Task 1:
Set down a passage from the Sonbhadra gold article, beginning at the words "Surprising yet sparkling" and stopping after "nearby this area.".
Task 2:
Answer these questions using the Sonbhadra gold article.
(a) On what date did the news of the discovery come?
(b) Which four states share borders with Sonbhadra district?
(c) According to the World Gold Council, how large are India's current gold reserves?
Task 3:
Write what comes next in the Sonbhadra gold article, starting after its final sentence.

Given passage:
################

Have you heard about miracles? Maybe Yes! But mostly when we hear the word Miracle some imaginary thoughts or a scene of a movie. Even a magician doing some tricks to impress people comes to our mind. Till now you might have seen many movies in which a group of people digging a piece of land in search of GOLD. What if I will tell you about a real-life miracle in which this concept of finding Goldmines beneath the earth really came true?
India is an ancient land that was ruled by many Mughal, Rajputs, Afghans, and Britishers in the old times. So, there are possibilities that they might have hidden some precious treasures or goldmines beneath the surface of the earth. And after decades recent news came that Archaeologists have found Goldmines in some area on Uttar Pradesh.
In this article, I will tell you about all the details about this Sonbhadra Gold news. Where was found? How it came possible and all the other things related to this recent incident.
Surprising yet sparkling news came on 22 February 2020, Saturday morning that geologists have discovered two goldmines with more than 3,350-tons gold ore in Naxalite-affected Sonbhadra district of UP. According to one of the reports by ANI “Government is thinking of putting these deposits on lease for mining, for which survey is being done“
Sonbhadra is the second-largest district of UP that shares its borders with 4 states i.e Madhya Pradesh, Bihar, Jharkhand, and Chattisgarh. However, this area is more in news for being a Naxalism-hit district from the last few years. It is also said that Britishers were the first who tried to initiate the process of finding gold reserves nearby this area.
The Gold deposits found in Son Pahadi and Hardi areas estimated to be around 3000 tonnes worth more than 12 lakh crores. Not only this, its almost 5 times India’s current reserve of the yellow metal. India’s current gold reserves are more than 633 tonnes according to the reports by the World Gold Council.
The work of finding Gold Reserves was started almost two decades back by the Geological Survey of India. However, its root dates back to the British times when they gave a hint about these Gold Reserves. However, they failed to find the exact location of it. From 1992- 1993, the Geological Survey of India was working day and night and finally, they succeeded in creating this real-life miracle.

################

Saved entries
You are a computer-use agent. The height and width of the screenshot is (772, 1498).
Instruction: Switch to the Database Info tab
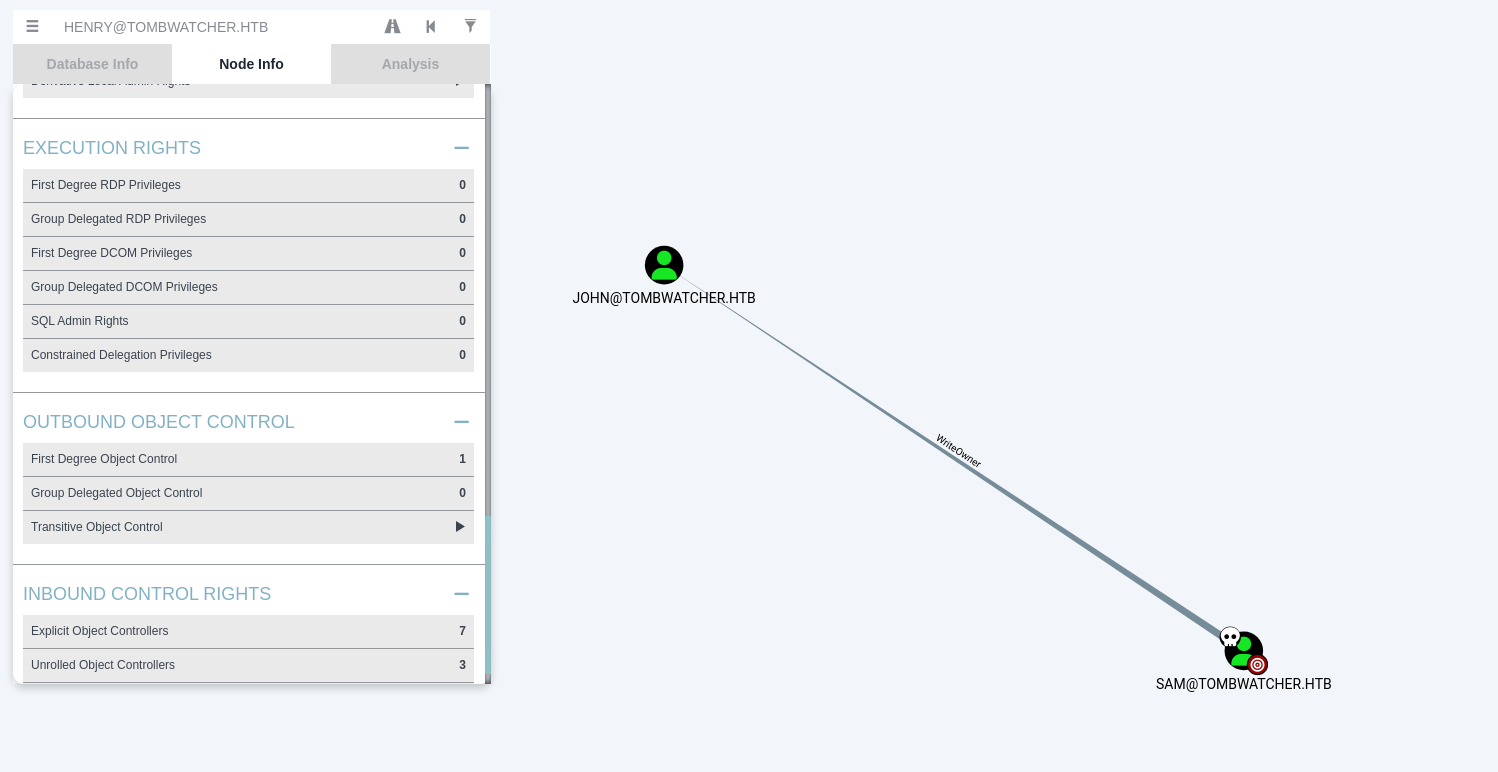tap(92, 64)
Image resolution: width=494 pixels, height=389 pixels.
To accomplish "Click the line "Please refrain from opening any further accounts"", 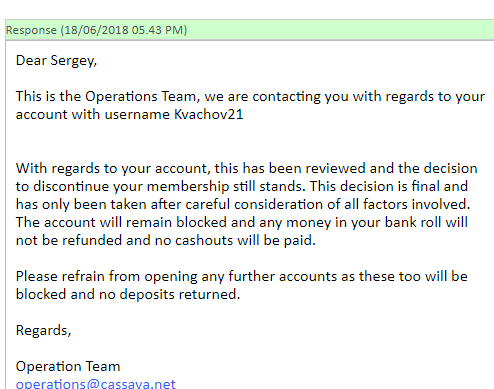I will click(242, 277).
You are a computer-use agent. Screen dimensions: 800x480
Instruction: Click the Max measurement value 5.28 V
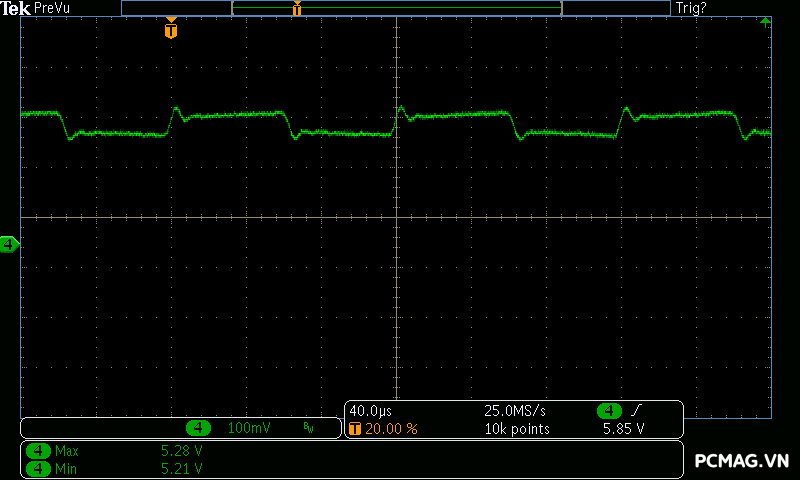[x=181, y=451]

################

Exercise response 1:
Surprising yet sparkling news came on 22 February 2020, Saturday morning that geologists have discovered two goldmines with more than 3,350-tons gold ore in Naxalite-affected Sonbhadra district of UP. According to one of the reports by ANI “Government is thinking of putting these deposits on lease for mining, for which survey is being done“
Sonbhadra is the second-largest district of UP that shares its borders with 4 states i.e Madhya Pradesh, Bihar, Jharkhand, and Chattisgarh. However, this area is more in news for being a Naxalism-hit district from the last few years. It is also said that Britishers were the first who tried to initiate the process of finding gold reserves nearby this area.

Exercise response 2:
(a) 22 February 2020, a Saturday morning.
(b) Madhya Pradesh, Bihar, Jharkhand, and Chattisgarh.
(c) More than 633 tonnes.

Exercise response 3:
The government is thinking of putting these deposits on lease for mining, for which a survey is being done. The mining department of the state is preparing a seven-member team to visit the goldmine area in order to properly analyze the geographical factors that led this miracle to happen.
Officials say the mineral-rich mines of Sonbhadra are easy to dig due to their geographical position. However, the government will also start the process of the auction after getting the necessary approvals.
Apart from Gold, experts also say that there is also a possibility of rare minerals like uranium in the area. Some districts of UP such as Bundelkhand are quite rich in minerals like Gold, Uranium, Graphite, Limestone, etc. All these things if proven right will surely boost up the Indian Economy.
Undoubtedly, so much of Gold found will surely help the Indian economy and revenue to grow. It will not only help the economy but also will p[lay a major role in the upliftment of backward areas of the country especially the Hardi field and Son Pahadi.
Currently, India holds 626 tonnes of the yellow metal, which is 6.6 percent of the share held in gold in total foreign reserves. While the United States is the largest Gold holding with more than 8,133 tonnes of Gold followed by Germany. According to the reports if these statistics prove right India will become the second-largest Gold holding country after the U.S.
The Gold deposits of Son Pahadi are around 2,943.26 tonnes. Whereas the deposits at the Hardi field are around 646.16 kilograms. Finding so much Gold also means that India doesn’t need to import gold for the next five years. Moreover, it will help the country save foreign currency in its foreign exchange reserves.